== Work to complete ==
1) Reproduce the replication comment word for word, starting at "First of all, I" and stopping after "experiment lacks power/sensitivity.".
2) In the replication comment, what nickname is given to the original authors?
3) Pick up the replication comment after its last sentence and keep writing it.

== Quoted passage ==

============================================================

Thanks for this post and the invitation to comment! Please forgive any grammatical or typographical errors. Severe lack of time on my end...
First of all, I don't understand how you get the p-value in your coin flip example. A binomial test should give you p<0.01 in that situation? Simulation (parametric bootstrap, if you will) also gives me 0.01ish. I'm probably missing something...
Anyway, I think there is a very big and stubborn misunderstanding in this whole debate. As you will see in my blog post, I account for the possibility that the swan might just be really filthy (although my example was poor lighting). Of course results can be flukes. Most results probably are, especially if the experiment lacks power/sensitivity.
I never argued that replicators (henceforth, the "muggles") must explain their failure to replicate. I am arguing that *all* science should seek to explain observations. This includes the experiments by the original authors (the "wizards"). I advocate what Platt called "strong inference".

============================================================

[Text and element pointing records]
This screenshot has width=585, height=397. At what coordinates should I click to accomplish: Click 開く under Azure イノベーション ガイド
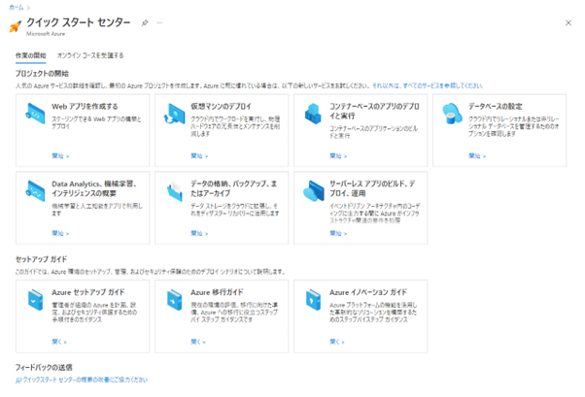tap(337, 342)
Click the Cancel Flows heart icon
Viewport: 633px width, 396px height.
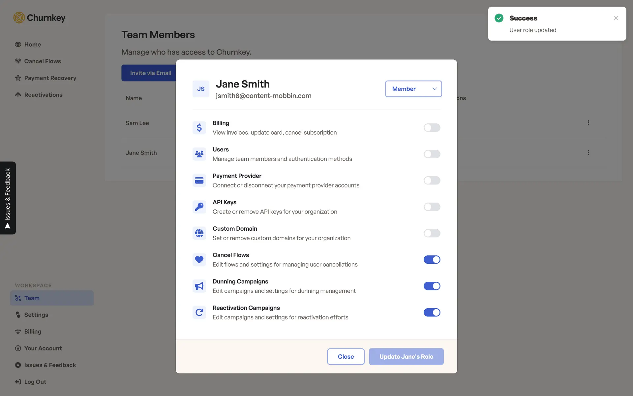point(199,260)
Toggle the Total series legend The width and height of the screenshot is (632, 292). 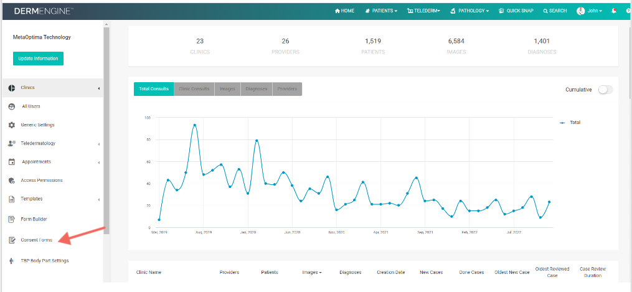(x=570, y=122)
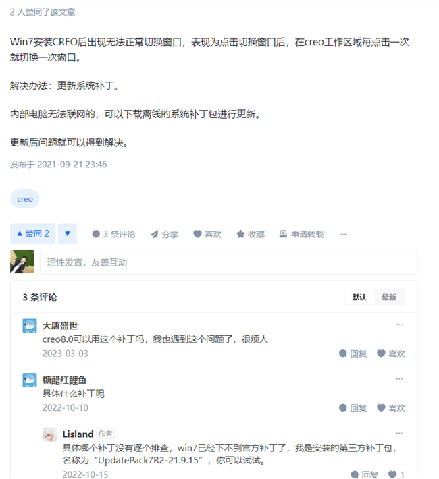This screenshot has width=439, height=479.
Task: Open 糖醋红鲤鱼 comment options menu
Action: coord(399,378)
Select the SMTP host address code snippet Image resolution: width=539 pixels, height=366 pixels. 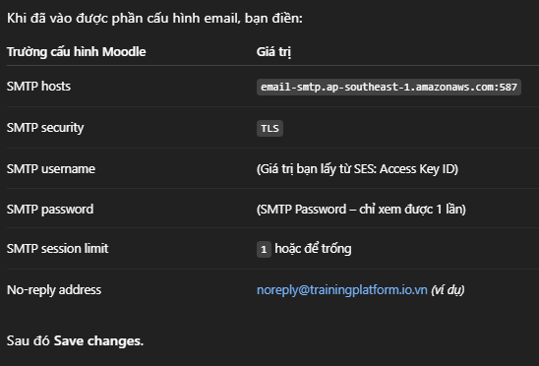coord(389,87)
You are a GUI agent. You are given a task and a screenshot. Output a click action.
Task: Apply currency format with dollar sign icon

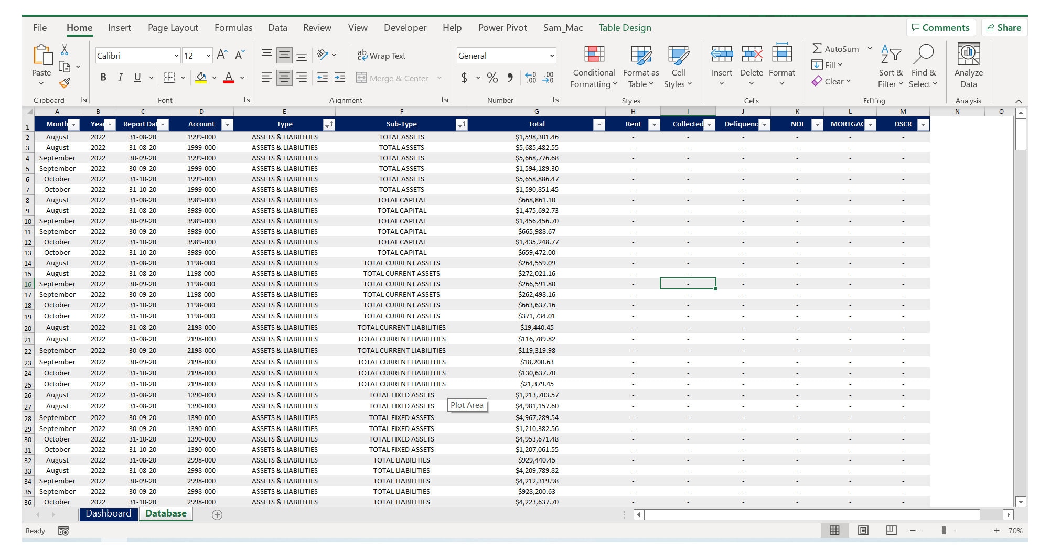(464, 77)
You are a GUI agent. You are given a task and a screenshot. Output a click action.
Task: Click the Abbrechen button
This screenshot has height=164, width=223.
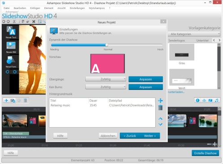[x=108, y=136]
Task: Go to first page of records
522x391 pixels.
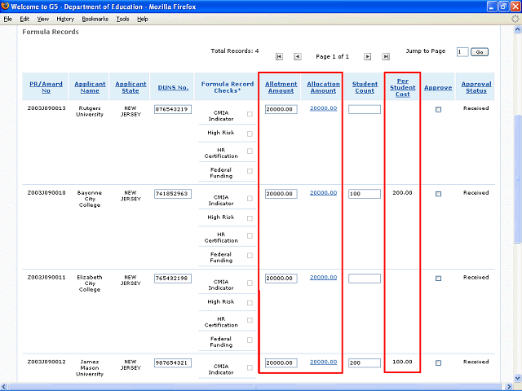Action: pos(279,56)
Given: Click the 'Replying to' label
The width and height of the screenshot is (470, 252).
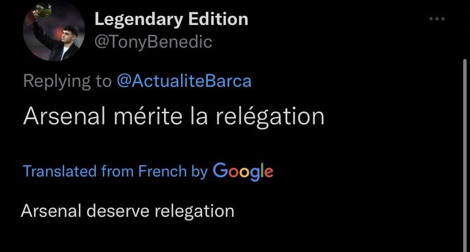Looking at the screenshot, I should coord(67,81).
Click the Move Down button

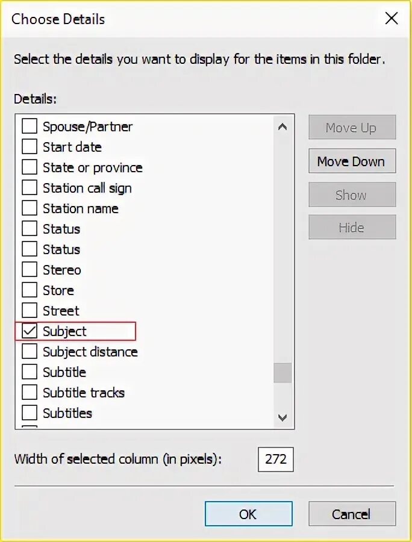pyautogui.click(x=352, y=161)
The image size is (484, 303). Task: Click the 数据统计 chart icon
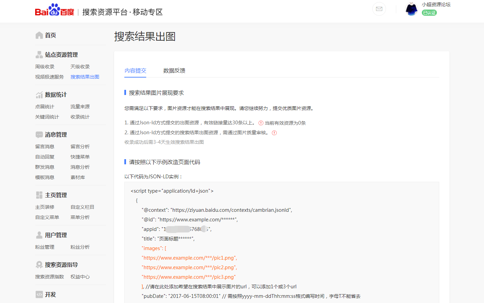[x=39, y=95]
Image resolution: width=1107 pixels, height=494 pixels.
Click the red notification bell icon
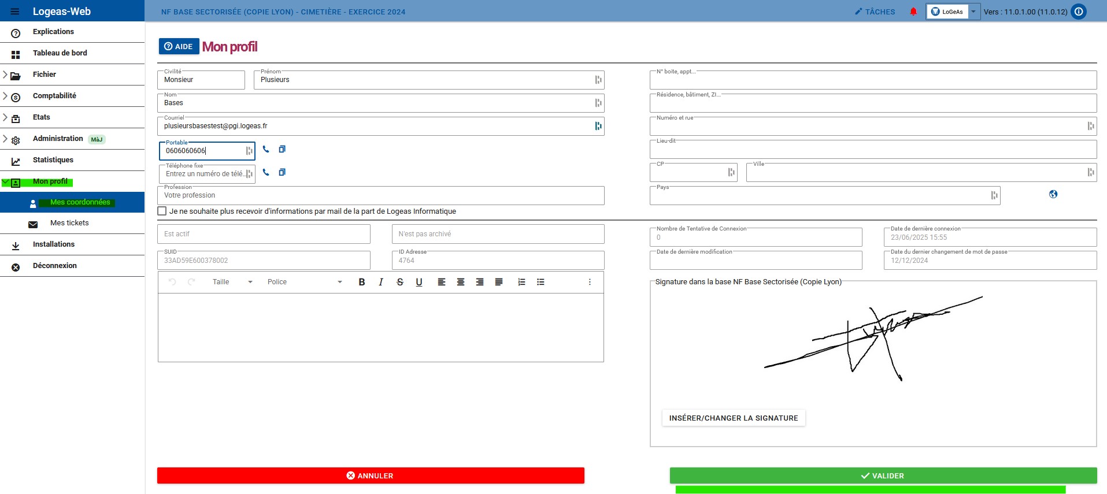[913, 12]
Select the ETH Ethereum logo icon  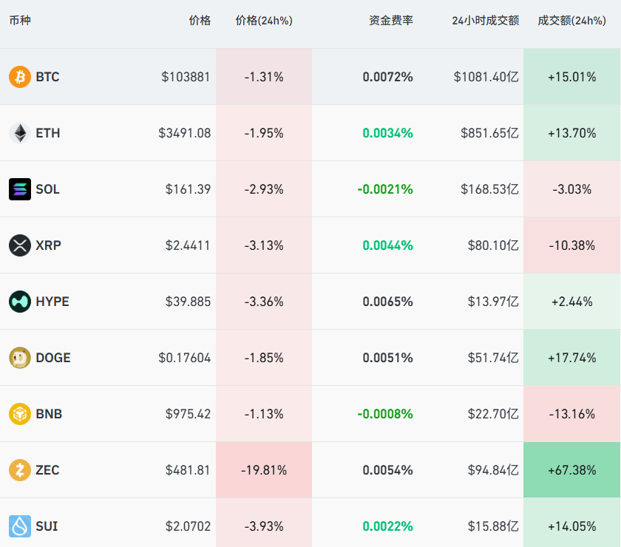coord(19,133)
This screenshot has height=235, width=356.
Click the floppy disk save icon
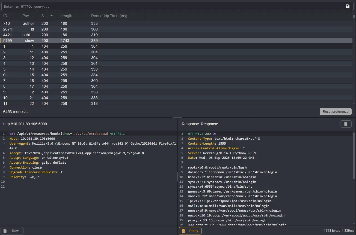(x=347, y=6)
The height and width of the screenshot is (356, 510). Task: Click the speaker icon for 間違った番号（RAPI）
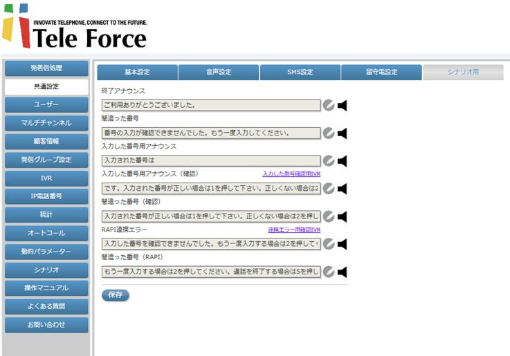click(x=342, y=272)
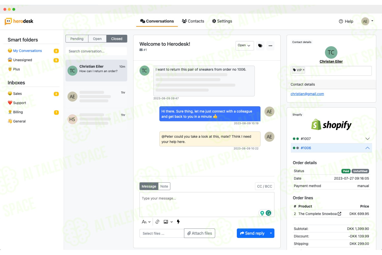This screenshot has height=255, width=382.
Task: Switch editor to Note mode
Action: pos(164,186)
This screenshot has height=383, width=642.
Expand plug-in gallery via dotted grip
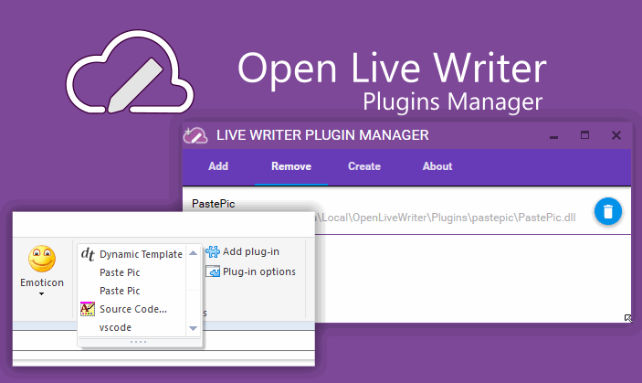(139, 342)
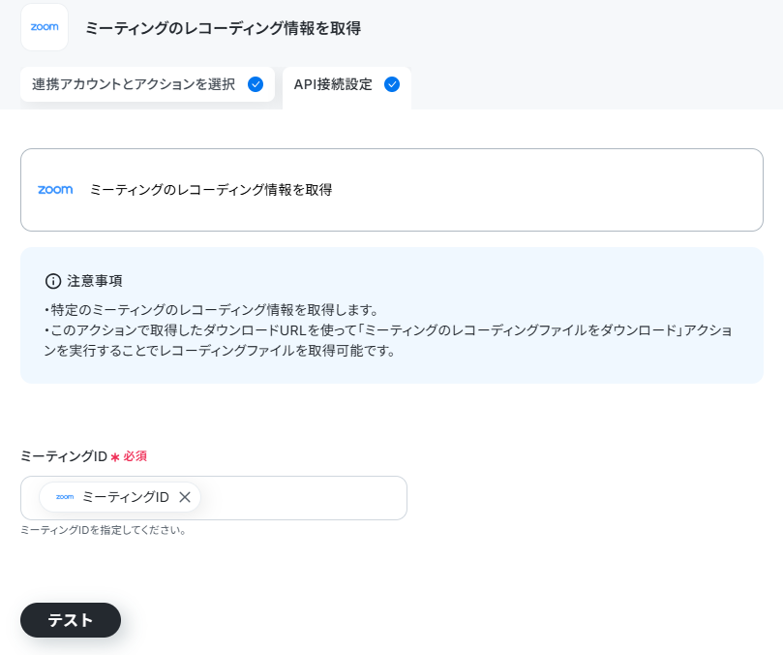The height and width of the screenshot is (655, 783).
Task: Click the ミーティングID field label
Action: click(64, 456)
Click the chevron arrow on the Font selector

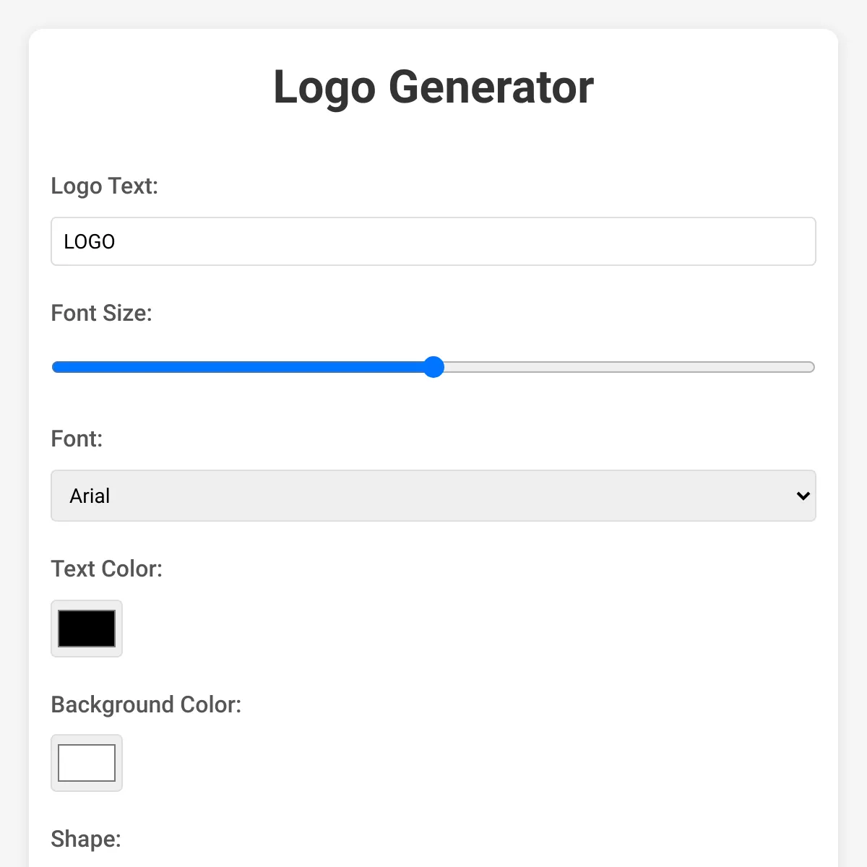[803, 496]
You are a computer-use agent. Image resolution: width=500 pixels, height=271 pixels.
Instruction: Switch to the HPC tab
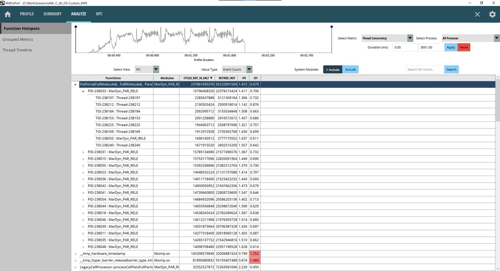coord(99,14)
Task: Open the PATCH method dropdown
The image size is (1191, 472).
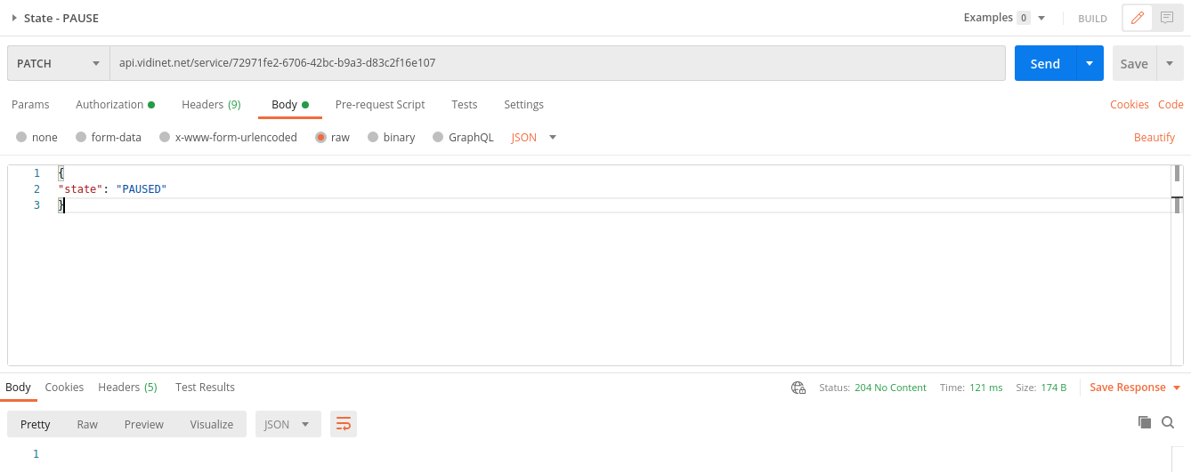Action: click(x=58, y=64)
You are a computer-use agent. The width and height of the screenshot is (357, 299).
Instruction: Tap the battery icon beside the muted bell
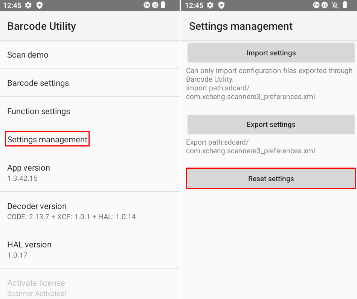pos(345,5)
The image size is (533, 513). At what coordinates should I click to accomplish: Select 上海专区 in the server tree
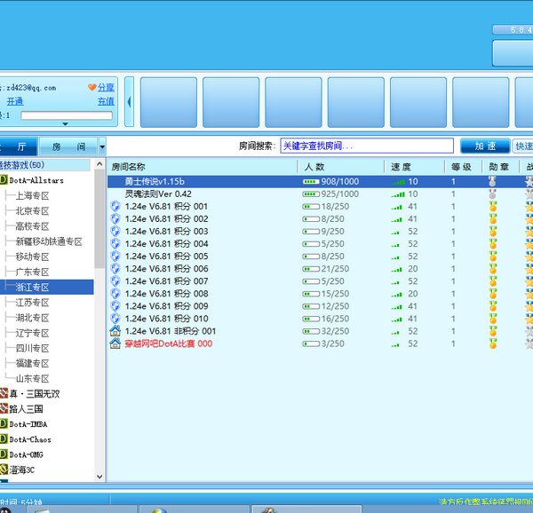point(32,196)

============================================================

== The replies ==
1)
First of all, I don't understand how you get the p-value in your coin flip example. A binomial test should give you p<0.01 in that situation? Simulation (parametric bootstrap, if you will) also gives me 0.01ish. I'm probably missing something...
Anyway, I think there is a very big and stubborn misunderstanding in this whole debate. As you will see in my blog post, I account for the possibility that the swan might just be really filthy (although my example was poor lighting). Of course results can be flukes. Most results probably are, especially if the experiment lacks power/sensitivity.

2) The "wizards."

3)
The null hypothesis is not a very strong hypothesis. It is certainly true in many situations but your argument is purely statistical. Accumulating a lot of evidence supporting the null is *not* a way falsify the hypothesis. Instead you are merely doing what Psi researchers are doing when they collect lots of data that appears consistent with precognition or telepathy. You are not confirming the existence (or the absence) of anything. You are simply observing.
There is nothing wrong with observation. We need observation in science and it is perhaps even good to have more of it. As Tony Movshon said in some online debate I saw "I'd never be against the accumulation of knowledge." I just expect science to do more.
Returning to your coin flip example, as a muggle you simply cannot ever be sure that you aren't somehow doing it wrong. In fact, you can't even be sure that you are using the same coin as the wizard. Even if a lot of muggles get together they cannot really be sure that they aren't somehow doing it wrong - although I would concede that the more coin flips are being done, the stronger the evidence that the coin is fair. However, I would argue that it is a waste of time to do that for every single coin out there...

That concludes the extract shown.